The cMOOC is an interesting phenomenon, with varying levels of success in its roll-outs (but it, just like its theoretical base connectivism, is not without its faults). But it’s the cMOOC. There is no xMOOC. C.O. Rodriguez used the term to differentiate between the two in a paper back when Sebastian Thrun was still calling his work distributed learning. Since then, the only people using the term xMOOC are academics, and it’s largely a pejorative. There is no xMOOC. It’s the MOOC.

And yes, it stinks that a few TechCrunch and Wired reporters did lazy journalism in searching academic response to Thrun’s experiment, found George Siemens call it a MOOC in a very optimistic blog post, and ran with the term, a term that has little in common with the Coursera/Udacity/edX initiative. But that’s what it is, and now that Pandora’s Box is open the cMOOC is not getting the term back.

And I disagree with you on your last point. I don’t see the MOOC developers as fearful of what a cMOOC can do. The cMOOC, in my opinion, only ended up on their radar when folks like Audrey Watters started pointing out the pedagogical shortcomings in their work. These developers, in my opinion, truly believe in what they are doing, that they can create a brilliant opportunity for learning, at a low cost, for the world to utilize in a global show of democracy that would even get Joan Baez to smile.
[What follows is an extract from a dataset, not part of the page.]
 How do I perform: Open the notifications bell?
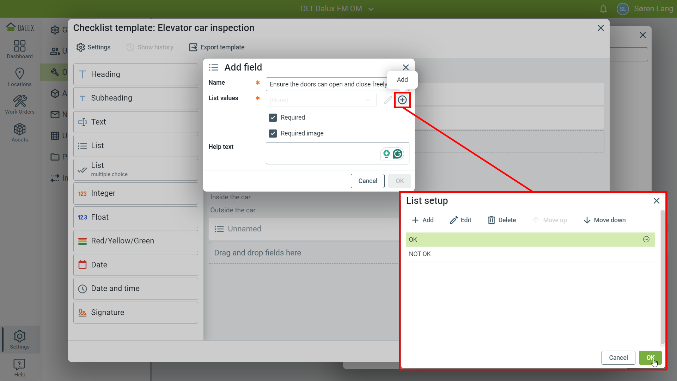603,9
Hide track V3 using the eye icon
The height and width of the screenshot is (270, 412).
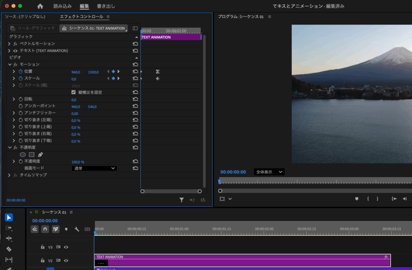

Problem is (from my perspective), they look at learning from the AI lens, where the brain is a computer made of meat, so the brain must learn like a computer. And we all know that is wrong. But that’s the playing field out there today…the one filled with terms like disruptive innovation, individualized learning, data mining and competency-based learning. Silicon Valley loves it because it’s an algorithm that can make money. Investors love it because education is the final frontier of privatizing public services. Government loves it because every time someone says “public-private partnership” a former congressman gets their wings. And, to xxxxx’s point, this has happened because it’s gone unchecked by the educators, or the educators have quibbled over minutae. The fact that this model of learning got labeled a MOOC only served to confuse academics for several years.